Retailers scramble before WTO opens up competition

Domestic supermarket chains are racing to open new stores and nail down market share before the retail sector is opened to foreign competition in January 2009, pursuant to the nation’s WTO commitments.

Sai Gon-Nguyen Kim Co Ltd is the latest domestic concern to stake out a retail niche with the opening of the CMC Plaza shopping centre in Ho Chi Minh City.

The new centre covers an area of 4,000 sq.m and can accommodate 10,000 visitors a day, according to its marketing director, Phan Linh Phuong.

Sai Gon-Nguyen Kim intends that the centre will anchor a nationwide chain of nine supermarkets, Phuong said, in such major markets as HCM City, Ha Noi, Can Tho, and Da Nang as well as Binh Duong province.

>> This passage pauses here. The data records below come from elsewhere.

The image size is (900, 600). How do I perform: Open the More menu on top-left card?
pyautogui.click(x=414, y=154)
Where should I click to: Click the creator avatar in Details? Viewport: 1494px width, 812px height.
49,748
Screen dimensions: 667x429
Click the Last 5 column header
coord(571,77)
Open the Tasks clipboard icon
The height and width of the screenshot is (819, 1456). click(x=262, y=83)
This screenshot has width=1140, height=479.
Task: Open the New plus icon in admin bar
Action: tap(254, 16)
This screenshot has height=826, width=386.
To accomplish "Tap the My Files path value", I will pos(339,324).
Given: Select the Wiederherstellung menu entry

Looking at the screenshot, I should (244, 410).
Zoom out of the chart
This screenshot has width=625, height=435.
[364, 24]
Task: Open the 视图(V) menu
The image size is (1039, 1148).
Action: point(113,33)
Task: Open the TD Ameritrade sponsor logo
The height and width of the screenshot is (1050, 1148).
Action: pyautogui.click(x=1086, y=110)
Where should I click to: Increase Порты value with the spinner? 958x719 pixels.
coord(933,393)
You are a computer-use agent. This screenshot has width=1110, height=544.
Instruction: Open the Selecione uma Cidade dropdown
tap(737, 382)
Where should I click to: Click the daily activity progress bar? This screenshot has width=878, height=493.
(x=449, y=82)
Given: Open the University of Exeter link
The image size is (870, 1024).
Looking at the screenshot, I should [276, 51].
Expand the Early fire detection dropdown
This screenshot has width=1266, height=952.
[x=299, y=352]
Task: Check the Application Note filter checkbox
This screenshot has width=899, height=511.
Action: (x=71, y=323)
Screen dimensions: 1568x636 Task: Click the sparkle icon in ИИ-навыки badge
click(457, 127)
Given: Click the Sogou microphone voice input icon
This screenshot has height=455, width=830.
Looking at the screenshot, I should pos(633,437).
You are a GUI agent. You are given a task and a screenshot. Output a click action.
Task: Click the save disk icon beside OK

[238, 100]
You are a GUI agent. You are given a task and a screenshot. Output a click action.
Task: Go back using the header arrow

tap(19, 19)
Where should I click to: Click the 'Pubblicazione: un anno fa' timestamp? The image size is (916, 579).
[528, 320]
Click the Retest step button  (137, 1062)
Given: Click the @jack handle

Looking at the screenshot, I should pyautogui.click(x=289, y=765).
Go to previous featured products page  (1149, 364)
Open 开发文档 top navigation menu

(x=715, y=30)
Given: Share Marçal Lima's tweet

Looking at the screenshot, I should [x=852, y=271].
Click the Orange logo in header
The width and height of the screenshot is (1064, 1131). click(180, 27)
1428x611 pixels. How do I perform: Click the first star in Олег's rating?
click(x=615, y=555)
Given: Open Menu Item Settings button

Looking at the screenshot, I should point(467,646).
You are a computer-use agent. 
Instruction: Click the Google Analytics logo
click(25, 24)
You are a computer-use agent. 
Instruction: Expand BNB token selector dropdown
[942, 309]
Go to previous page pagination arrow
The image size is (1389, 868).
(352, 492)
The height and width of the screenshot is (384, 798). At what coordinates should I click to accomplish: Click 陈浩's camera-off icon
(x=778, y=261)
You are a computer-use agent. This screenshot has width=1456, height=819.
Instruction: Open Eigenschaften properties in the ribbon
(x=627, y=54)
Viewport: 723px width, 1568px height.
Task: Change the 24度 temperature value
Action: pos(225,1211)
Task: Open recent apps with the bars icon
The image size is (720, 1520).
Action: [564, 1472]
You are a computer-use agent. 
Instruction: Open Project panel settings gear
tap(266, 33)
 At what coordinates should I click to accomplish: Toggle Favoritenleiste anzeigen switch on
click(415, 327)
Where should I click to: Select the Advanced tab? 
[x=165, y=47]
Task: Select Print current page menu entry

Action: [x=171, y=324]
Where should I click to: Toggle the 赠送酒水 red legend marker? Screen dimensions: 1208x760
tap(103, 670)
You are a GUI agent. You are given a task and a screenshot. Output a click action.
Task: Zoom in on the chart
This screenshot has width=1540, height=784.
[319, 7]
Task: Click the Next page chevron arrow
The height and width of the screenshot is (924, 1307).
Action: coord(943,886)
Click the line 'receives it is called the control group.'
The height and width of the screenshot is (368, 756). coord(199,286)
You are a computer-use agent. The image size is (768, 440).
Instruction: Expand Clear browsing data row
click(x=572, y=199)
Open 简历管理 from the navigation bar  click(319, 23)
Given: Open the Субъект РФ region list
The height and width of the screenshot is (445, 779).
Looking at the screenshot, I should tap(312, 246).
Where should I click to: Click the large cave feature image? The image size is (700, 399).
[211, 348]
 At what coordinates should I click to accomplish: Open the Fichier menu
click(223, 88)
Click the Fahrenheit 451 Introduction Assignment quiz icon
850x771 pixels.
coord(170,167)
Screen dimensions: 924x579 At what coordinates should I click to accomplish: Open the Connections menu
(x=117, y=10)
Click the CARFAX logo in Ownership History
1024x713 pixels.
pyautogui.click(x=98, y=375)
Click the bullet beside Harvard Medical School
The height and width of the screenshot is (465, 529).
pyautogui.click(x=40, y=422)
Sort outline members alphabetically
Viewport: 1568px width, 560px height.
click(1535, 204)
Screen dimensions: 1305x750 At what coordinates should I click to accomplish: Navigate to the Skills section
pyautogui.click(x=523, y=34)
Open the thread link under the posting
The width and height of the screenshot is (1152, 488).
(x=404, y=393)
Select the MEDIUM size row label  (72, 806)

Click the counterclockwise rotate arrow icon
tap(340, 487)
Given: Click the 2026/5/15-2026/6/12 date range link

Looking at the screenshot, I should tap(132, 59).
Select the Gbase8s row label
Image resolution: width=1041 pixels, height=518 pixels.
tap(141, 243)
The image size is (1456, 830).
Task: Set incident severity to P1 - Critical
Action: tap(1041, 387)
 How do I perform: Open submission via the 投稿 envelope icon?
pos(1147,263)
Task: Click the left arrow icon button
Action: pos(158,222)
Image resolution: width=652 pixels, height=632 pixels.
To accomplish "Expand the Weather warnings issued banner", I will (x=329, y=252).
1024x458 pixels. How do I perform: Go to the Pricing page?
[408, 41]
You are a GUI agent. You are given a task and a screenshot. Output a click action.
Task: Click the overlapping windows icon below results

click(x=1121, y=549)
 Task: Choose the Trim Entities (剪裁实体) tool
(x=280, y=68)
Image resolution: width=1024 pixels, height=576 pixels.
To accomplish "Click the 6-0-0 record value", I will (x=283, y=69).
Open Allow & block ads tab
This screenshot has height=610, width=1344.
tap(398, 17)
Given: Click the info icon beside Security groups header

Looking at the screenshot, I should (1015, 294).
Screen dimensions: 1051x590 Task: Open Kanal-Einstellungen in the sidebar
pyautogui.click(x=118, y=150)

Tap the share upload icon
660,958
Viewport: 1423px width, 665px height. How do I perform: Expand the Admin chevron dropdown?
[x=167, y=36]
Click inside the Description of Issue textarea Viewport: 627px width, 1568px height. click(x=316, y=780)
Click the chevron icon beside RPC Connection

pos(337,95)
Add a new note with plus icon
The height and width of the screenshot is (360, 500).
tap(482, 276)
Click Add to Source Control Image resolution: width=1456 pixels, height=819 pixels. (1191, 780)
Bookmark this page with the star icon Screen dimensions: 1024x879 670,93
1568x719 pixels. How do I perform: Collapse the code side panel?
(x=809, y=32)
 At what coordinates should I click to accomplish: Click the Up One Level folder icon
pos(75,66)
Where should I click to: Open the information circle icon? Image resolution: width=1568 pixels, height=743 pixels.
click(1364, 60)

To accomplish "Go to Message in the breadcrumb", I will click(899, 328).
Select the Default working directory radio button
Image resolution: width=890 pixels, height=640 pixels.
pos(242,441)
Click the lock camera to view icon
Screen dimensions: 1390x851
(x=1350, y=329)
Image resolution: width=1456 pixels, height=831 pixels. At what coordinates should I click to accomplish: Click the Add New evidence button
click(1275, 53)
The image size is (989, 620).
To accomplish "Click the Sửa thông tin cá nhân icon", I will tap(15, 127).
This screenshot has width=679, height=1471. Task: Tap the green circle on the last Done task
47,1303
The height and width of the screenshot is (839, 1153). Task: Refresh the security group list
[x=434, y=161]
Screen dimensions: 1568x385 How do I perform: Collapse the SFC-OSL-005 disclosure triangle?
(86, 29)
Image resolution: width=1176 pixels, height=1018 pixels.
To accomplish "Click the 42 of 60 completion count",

As part of the trend of globalisation and the increase in consumer purchasing power, supermarkets were expected to seize up to 20 percent of the nation’s retail market by 2010, Phuong said.

At least five new supermarkets have opened recently in HCM City, including Vinatexmart, Co-op Mart Bien Hoa and Citimart, bringing the latter chain, owned by Dong Hung Ltd. Co, to eight stores nationwide.

Dong Hung deputy director Ngo Van Hai said the boom in new supermarkets in major cities and provinces reflected a race against time to grab market share before the Government allowed foreign-invested enterprises to open supermarkets and increase competition in goods distribution and retail.

There is plenty of room for growth in the retail sector, recently market surveys have suggested.

Consumer demand for home electronics in Viet Nam could reach 3 billion USD a year, while actual retail sales currently only reached 1.2-1.3 billion USD, according to market research conducted by GfK Viet Nam and AC Nielsen Viet Nam.

A recent report by RNCOS, a market research consulting firm, said that the retail sector in Viet Nam would experience rapid changes between 2007 and 2011, becoming one of the seven most profitable retail markets in the world, with overall growth in the retail market faster than anywhere in the world outside of China and India.

With foreign investors at the gate, an issue of worry to both domestic and foreign investors is the shortage of suitable sites in urban areas for developing supermarkets and shopping centres.

A supermarket occupies an average area of 2,000 sq. and needs to be located in an area accessible to consumers.

According to real estate services firm CB Richard Ellis, land lease rates for prime building sites would likely increase 200 percent or more over the next three years, forming a potentially insurmountable barrier for domestic retailers trying to stake out the market.

Closer coordination was needed between owners of ideal locations and retail distributors to establish a competitive domestic retail sector.